* begin AVAILABLE RECORDS *
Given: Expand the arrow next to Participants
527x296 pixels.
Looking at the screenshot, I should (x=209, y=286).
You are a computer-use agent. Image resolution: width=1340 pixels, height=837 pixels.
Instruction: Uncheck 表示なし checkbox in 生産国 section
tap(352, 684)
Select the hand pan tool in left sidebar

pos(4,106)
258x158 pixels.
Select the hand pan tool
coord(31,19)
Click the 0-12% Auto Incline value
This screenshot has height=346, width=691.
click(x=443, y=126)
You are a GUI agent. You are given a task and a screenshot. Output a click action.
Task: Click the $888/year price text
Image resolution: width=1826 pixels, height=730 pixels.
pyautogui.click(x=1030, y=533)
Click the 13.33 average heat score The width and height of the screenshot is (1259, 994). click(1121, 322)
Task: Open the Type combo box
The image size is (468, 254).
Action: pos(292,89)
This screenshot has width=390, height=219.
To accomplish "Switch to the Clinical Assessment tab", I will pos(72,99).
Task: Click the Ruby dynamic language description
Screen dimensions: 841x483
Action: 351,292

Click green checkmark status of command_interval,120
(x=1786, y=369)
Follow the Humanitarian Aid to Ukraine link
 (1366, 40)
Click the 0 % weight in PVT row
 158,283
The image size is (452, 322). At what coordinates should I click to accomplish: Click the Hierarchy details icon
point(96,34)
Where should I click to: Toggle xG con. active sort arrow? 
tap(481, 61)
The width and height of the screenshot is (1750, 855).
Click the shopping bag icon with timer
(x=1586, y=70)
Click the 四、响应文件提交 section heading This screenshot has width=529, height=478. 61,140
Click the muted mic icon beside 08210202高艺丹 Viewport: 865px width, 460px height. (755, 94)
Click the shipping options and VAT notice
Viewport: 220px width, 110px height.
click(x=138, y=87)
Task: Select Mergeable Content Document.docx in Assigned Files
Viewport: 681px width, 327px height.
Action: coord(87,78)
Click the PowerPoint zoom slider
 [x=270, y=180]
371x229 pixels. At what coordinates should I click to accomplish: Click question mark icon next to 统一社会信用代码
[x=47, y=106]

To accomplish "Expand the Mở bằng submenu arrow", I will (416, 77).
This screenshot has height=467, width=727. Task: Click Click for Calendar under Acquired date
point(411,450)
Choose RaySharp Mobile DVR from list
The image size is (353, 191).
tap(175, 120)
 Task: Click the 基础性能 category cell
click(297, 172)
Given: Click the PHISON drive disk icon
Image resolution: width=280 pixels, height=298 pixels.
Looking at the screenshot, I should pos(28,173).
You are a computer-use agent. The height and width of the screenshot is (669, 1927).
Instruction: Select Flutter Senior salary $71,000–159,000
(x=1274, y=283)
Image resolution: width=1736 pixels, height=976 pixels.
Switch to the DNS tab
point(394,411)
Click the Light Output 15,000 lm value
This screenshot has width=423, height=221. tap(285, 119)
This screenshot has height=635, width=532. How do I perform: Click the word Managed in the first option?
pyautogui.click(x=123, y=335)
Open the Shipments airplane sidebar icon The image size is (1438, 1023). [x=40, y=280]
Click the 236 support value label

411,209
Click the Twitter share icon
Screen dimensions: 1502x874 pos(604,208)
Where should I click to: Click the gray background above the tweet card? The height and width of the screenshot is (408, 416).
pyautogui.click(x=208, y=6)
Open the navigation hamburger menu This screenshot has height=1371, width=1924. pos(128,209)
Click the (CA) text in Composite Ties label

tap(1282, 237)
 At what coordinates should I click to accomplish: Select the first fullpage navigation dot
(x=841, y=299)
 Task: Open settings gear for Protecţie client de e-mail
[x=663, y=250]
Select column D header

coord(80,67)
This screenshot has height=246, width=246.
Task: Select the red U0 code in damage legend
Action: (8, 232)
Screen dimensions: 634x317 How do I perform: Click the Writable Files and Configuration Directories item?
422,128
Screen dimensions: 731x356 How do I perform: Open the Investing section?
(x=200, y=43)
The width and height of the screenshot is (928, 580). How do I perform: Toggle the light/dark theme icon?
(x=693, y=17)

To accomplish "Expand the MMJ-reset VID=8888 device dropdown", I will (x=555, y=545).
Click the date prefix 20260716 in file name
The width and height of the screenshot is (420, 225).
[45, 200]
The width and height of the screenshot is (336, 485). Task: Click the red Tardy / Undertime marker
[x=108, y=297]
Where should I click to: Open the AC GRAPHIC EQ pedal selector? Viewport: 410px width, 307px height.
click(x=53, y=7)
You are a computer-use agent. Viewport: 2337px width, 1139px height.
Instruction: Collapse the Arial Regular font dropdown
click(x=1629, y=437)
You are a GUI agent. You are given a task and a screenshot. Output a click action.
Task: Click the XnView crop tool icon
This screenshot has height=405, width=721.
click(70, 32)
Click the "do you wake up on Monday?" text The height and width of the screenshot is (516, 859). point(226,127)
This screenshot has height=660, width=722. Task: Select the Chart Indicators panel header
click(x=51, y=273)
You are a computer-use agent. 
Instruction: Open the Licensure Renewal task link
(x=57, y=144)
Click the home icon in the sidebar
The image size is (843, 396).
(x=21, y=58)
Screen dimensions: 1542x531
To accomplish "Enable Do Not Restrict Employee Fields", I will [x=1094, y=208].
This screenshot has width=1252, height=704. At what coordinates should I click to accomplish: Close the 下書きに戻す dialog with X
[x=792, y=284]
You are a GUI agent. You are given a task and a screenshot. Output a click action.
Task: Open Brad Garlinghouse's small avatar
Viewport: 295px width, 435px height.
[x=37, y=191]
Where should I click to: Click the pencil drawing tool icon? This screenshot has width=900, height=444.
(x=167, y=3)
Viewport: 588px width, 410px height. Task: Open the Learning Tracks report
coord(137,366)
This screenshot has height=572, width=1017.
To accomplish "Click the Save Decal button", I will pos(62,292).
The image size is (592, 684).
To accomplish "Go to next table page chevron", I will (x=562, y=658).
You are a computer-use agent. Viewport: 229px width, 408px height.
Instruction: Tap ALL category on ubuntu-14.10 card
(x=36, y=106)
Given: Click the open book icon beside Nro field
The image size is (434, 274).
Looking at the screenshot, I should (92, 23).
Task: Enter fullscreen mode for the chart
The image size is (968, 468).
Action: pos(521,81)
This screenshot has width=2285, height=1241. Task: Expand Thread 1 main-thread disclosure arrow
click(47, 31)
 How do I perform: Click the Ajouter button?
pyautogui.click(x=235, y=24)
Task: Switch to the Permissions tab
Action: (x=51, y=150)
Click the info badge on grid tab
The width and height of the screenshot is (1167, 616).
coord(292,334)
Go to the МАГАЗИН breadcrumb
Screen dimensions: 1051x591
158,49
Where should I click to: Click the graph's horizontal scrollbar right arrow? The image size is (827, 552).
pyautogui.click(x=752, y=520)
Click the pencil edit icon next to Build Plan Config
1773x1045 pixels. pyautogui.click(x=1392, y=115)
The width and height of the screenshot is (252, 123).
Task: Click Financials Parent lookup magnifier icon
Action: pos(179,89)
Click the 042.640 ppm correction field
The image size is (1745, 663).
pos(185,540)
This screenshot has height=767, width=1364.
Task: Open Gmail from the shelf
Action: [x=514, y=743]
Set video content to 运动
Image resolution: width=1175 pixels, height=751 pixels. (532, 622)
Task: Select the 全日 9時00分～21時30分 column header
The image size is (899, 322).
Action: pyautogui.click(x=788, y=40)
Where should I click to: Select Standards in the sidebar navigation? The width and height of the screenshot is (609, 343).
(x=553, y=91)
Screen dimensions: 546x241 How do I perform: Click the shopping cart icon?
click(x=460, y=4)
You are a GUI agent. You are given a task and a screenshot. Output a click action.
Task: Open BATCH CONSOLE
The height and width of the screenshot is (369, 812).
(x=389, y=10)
* end AVAILABLE RECORDS *
- **WRITTEN TASK**
Copy out every one of the records above verbatim, line for line, with no changes.

- **EXERCISE RESPONSE**
Given: Expand the arrow next to Participants
527x296 pixels.
Looking at the screenshot, I should (x=209, y=286).
You are a computer-use agent. Image resolution: width=1340 pixels, height=837 pixels.
Instruction: Uncheck 表示なし checkbox in 生産国 section
tap(352, 684)
Select the hand pan tool in left sidebar

pos(4,106)
258x158 pixels.
Select the hand pan tool
coord(31,19)
Click the 0-12% Auto Incline value
This screenshot has height=346, width=691.
click(x=443, y=126)
You are a GUI agent. You are given a task and a screenshot. Output a click action.
Task: Click the $888/year price text
Image resolution: width=1826 pixels, height=730 pixels.
pyautogui.click(x=1030, y=533)
Click the 13.33 average heat score The width and height of the screenshot is (1259, 994). click(1121, 322)
Task: Open the Type combo box
The image size is (468, 254).
Action: pos(292,89)
This screenshot has width=390, height=219.
To accomplish "Switch to the Clinical Assessment tab", I will pos(72,99).
Task: Click the Ruby dynamic language description
Screen dimensions: 841x483
Action: 351,292

Click green checkmark status of command_interval,120
(x=1786, y=369)
Follow the Humanitarian Aid to Ukraine link
 (1366, 40)
Click the 0 % weight in PVT row
 158,283
The image size is (452, 322). At what coordinates should I click to accomplish: Click the Hierarchy details icon
point(96,34)
Where should I click to: Toggle xG con. active sort arrow? 
tap(481, 61)
The width and height of the screenshot is (1750, 855).
Click the shopping bag icon with timer
(x=1586, y=70)
Click the 四、响应文件提交 section heading This screenshot has width=529, height=478. 61,140
Click the muted mic icon beside 08210202高艺丹 Viewport: 865px width, 460px height. (755, 94)
Click the shipping options and VAT notice
Viewport: 220px width, 110px height.
click(x=138, y=87)
Task: Select Mergeable Content Document.docx in Assigned Files
Viewport: 681px width, 327px height.
Action: coord(87,78)
Click the PowerPoint zoom slider
 [x=270, y=180]
371x229 pixels. At what coordinates should I click to accomplish: Click question mark icon next to 统一社会信用代码
[x=47, y=106]

To accomplish "Expand the Mở bằng submenu arrow", I will (416, 77).
This screenshot has height=467, width=727. Task: Click Click for Calendar under Acquired date
point(411,450)
Choose RaySharp Mobile DVR from list
The image size is (353, 191).
tap(175, 120)
 Task: Click the 基础性能 category cell
click(297, 172)
Given: Click the PHISON drive disk icon
Image resolution: width=280 pixels, height=298 pixels.
Looking at the screenshot, I should pos(28,173).
You are a computer-use agent. The height and width of the screenshot is (669, 1927).
Instruction: Select Flutter Senior salary $71,000–159,000
(x=1274, y=283)
Image resolution: width=1736 pixels, height=976 pixels.
Switch to the DNS tab
point(394,411)
Click the Light Output 15,000 lm value
This screenshot has width=423, height=221. tap(285, 119)
This screenshot has height=635, width=532. How do I perform: Click the word Managed in the first option?
pyautogui.click(x=123, y=335)
Open the Shipments airplane sidebar icon The image size is (1438, 1023). [x=40, y=280]
Click the 236 support value label

411,209
Click the Twitter share icon
Screen dimensions: 1502x874 pos(604,208)
Where should I click to: Click the gray background above the tweet card? The height and width of the screenshot is (408, 416).
pyautogui.click(x=208, y=6)
Open the navigation hamburger menu This screenshot has height=1371, width=1924. pos(128,209)
Click the (CA) text in Composite Ties label

tap(1282, 237)
 At what coordinates should I click to accomplish: Select the first fullpage navigation dot
(x=841, y=299)
 Task: Open settings gear for Protecţie client de e-mail
[x=663, y=250]
Select column D header

coord(80,67)
This screenshot has height=246, width=246.
Task: Select the red U0 code in damage legend
Action: (8, 232)
Screen dimensions: 634x317 How do I perform: Click the Writable Files and Configuration Directories item?
422,128
Screen dimensions: 731x356 How do I perform: Open the Investing section?
(x=200, y=43)
The width and height of the screenshot is (928, 580). How do I perform: Toggle the light/dark theme icon?
(x=693, y=17)

To accomplish "Expand the MMJ-reset VID=8888 device dropdown", I will (x=555, y=545).
Click the date prefix 20260716 in file name
The width and height of the screenshot is (420, 225).
[45, 200]
The width and height of the screenshot is (336, 485). Task: Click the red Tardy / Undertime marker
[x=108, y=297]
Where should I click to: Open the AC GRAPHIC EQ pedal selector? Viewport: 410px width, 307px height.
click(x=53, y=7)
You are a computer-use agent. Viewport: 2337px width, 1139px height.
Instruction: Collapse the Arial Regular font dropdown
click(x=1629, y=437)
You are a GUI agent. You are given a task and a screenshot. Output a click action.
Task: Click the XnView crop tool icon
This screenshot has height=405, width=721.
click(70, 32)
Click the "do you wake up on Monday?" text The height and width of the screenshot is (516, 859). point(226,127)
This screenshot has height=660, width=722. Task: Select the Chart Indicators panel header
click(x=51, y=273)
You are a computer-use agent. 
Instruction: Open the Licensure Renewal task link
(x=57, y=144)
Click the home icon in the sidebar
The image size is (843, 396).
(x=21, y=58)
Screen dimensions: 1542x531
To accomplish "Enable Do Not Restrict Employee Fields", I will [x=1094, y=208].
This screenshot has width=1252, height=704. At what coordinates should I click to accomplish: Close the 下書きに戻す dialog with X
[x=792, y=284]
You are a GUI agent. You are given a task and a screenshot. Output a click action.
Task: Open Brad Garlinghouse's small avatar
Viewport: 295px width, 435px height.
[x=37, y=191]
Where should I click to: Click the pencil drawing tool icon? This screenshot has width=900, height=444.
(x=167, y=3)
Viewport: 588px width, 410px height. Task: Open the Learning Tracks report
coord(137,366)
This screenshot has height=572, width=1017.
To accomplish "Click the Save Decal button", I will pos(62,292).
The image size is (592, 684).
To accomplish "Go to next table page chevron", I will (x=562, y=658).
You are a computer-use agent. Viewport: 229px width, 408px height.
Instruction: Tap ALL category on ubuntu-14.10 card
(x=36, y=106)
Given: Click the open book icon beside Nro field
The image size is (434, 274).
Looking at the screenshot, I should (92, 23).
Task: Enter fullscreen mode for the chart
The image size is (968, 468).
Action: pos(521,81)
This screenshot has width=2285, height=1241. Task: Expand Thread 1 main-thread disclosure arrow
click(47, 31)
 How do I perform: Click the Ajouter button?
pyautogui.click(x=235, y=24)
Task: Switch to the Permissions tab
Action: (x=51, y=150)
Click the info badge on grid tab
The width and height of the screenshot is (1167, 616).
coord(292,334)
Go to the МАГАЗИН breadcrumb
Screen dimensions: 1051x591
158,49
Where should I click to: Click the graph's horizontal scrollbar right arrow? The image size is (827, 552).
pyautogui.click(x=752, y=520)
Click the pencil edit icon next to Build Plan Config
1773x1045 pixels. pyautogui.click(x=1392, y=115)
The width and height of the screenshot is (252, 123).
Task: Click Financials Parent lookup magnifier icon
Action: pos(179,89)
Click the 042.640 ppm correction field
The image size is (1745, 663).
pos(185,540)
This screenshot has height=767, width=1364.
Task: Open Gmail from the shelf
Action: [x=514, y=743]
Set video content to 运动
Image resolution: width=1175 pixels, height=751 pixels. (532, 622)
Task: Select the 全日 9時00分～21時30分 column header
The image size is (899, 322).
Action: pyautogui.click(x=788, y=40)
Where should I click to: Select Standards in the sidebar navigation? The width and height of the screenshot is (609, 343).
(x=553, y=91)
Screen dimensions: 546x241 How do I perform: Click the shopping cart icon?
click(x=460, y=4)
You are a GUI agent. You are given a task and a screenshot. Output a click action.
Task: Open BATCH CONSOLE
The height and width of the screenshot is (369, 812).
(x=389, y=10)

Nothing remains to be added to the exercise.